I don’t have time to describe the joy and peace his music has given me since I discovered him. But I can rejoice since, due to recordings, he is holding on, and if there was ever a composer who deserved rediscovery, it is Grandi. With this new disc, I now have four CDs wholly devoted to his music. This new one, by Academie d’Arcadia, contains 15 motets, some of which are new to me. Picking favorites in this repertoire is tricky, since every piece arranged for modern performance is at first a scholarly thesis. No one knows much about how it sounded in the 1600s; it all depends upon the knowledge, wisdom, and artistic temperament of the various arranger-conductors featured on these recordings. Example: All four of my discs have a performance of the motet O quam tu pulchra es, and they sound like four different pieces of music. This new recording strikes me as being dedicated, earnest, and sweet-sounding, but I think there is more room for passion and drama. Grandi and Cozzalani both addressed themselves, over and over, to the Virgin Mary; and in both cases, it sounds as if they were lovesick swains serenading her under her window. In no way do these remarks mean to make you think twice before buying the disc. Grandi shines through every performance on every disc. Each rediscovered piece brought before the public is a priceless gift which can only add to his growing fame.

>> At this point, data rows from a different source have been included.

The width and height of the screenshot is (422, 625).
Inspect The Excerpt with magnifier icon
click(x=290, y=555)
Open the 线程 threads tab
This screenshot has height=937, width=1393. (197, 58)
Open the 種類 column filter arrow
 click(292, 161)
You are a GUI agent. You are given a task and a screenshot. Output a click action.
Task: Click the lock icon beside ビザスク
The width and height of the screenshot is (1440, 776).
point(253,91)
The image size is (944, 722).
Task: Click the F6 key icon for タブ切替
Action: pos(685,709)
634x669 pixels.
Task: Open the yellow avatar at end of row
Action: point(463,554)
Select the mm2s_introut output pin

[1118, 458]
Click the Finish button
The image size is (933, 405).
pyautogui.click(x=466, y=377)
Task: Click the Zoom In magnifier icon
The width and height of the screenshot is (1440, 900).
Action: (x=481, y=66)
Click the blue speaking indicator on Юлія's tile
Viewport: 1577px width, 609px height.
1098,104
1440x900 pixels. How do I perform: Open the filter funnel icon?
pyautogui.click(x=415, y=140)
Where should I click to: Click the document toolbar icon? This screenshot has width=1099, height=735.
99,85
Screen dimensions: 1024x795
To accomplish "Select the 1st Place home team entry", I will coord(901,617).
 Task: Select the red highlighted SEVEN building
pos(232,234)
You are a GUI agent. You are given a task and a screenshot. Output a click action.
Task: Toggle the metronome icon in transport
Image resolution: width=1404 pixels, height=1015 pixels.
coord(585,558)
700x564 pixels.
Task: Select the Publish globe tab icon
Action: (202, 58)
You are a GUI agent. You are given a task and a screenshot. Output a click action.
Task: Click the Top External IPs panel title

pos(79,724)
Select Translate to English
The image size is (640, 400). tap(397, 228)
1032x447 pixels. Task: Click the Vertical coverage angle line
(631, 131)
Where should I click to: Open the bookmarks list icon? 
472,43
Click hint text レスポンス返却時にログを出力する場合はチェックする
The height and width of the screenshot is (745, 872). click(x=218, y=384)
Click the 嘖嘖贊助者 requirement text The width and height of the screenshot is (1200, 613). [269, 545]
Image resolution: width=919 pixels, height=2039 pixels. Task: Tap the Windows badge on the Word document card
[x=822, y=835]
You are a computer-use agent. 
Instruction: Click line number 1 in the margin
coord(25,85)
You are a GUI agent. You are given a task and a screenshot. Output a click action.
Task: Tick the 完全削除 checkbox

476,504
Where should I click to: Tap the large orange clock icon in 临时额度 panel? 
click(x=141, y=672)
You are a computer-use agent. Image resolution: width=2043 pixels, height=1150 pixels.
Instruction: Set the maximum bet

Want to fall in love? Easy—buy a copy of the disc Monteverdi’s Contemporaries, which I’ve had since the 1970s but is still in print. The director is David Munrow, whose death by his own hand at age 33 was more than a tragedy—it was a calamity that left a gaping, bloody hole in the world and set the cause of ancient music back 50 years. Anyway, buy the disc and listen to Grandi’s motet O Beate Benedicte. If you don’t listen to it at least three times in one sitting, Grandi may not be your guy.